**SELECTION**
-=-=-

We intend to apply to list our Shares on the Nasdaq Capital Market under the symbol "PMEC." There is no assurance that such application will be approved, and if our application is not approved, the IPO will not be completed.

#### Indemnification
We have agreed to indemnify the Underwriters against certain liabilities, including liabilities under the Securities Act and liabilities arising from breaches of representations and warranties contained in the underwriting agreement, or to contribute to payments that the Underwriters may be required to make in respect of those liabilities.

#### Lock-Up Agreements
The underwriting agreement provides, among other items, that: (i) the Company's Directors, Executive Officers and our Major Shareholders as of the effective date of this prospectus will enter into customary "lock up" agreements in favor of the Company for a period of six (6) months from the date of the IPO, and (ii) each of the Company and any successors of the Company will agree, for a period of three (3) months from the closing of the IPO, that each will not (a) offer, sell or otherwise transfer or dispose of, directly or indirectly, any Shares or any securities convertible into or exercisable or exchangeable for Shares; or (b) file or cause to be filed any registration statement with the SEC relating to the IPO of any Shares or any securities convertible into or exercisable or exchangeable for Shares.

-=-=-

**DATASET EXTRACT**
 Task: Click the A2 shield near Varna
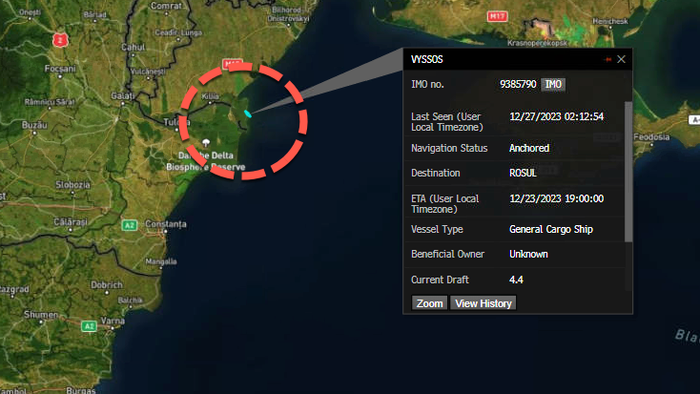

-=-=-

**TASKS FOR THIS EXERCISE**
(a) In the prospectus passage, why might the IPO not be completed? Answer in one to three sentences.
(b) Continue the prospectus passage on the Shares offering from the point where it stops.
The lines are separate material and are not part of the prospectus passage.

**EXPECTED RESPONSES**
(a) The company plans to apply to list its Shares on the Nasdaq Capital Market under the symbol "PMEC," and that approval is not assured. If the application is not approved, the IPO will not be completed.

(b)
The Representative has no present intention to waive or shorten the lock-up period; however, the terms of the lock-up agreements may be waived at its discretion. In determining whether to waive the terms of the lock-up agreements, the Underwriters may base their decision on their assessment of the relative strengths of the securities markets and companies similar to ours in general, and the trading pattern of, and demand for, our securities in general.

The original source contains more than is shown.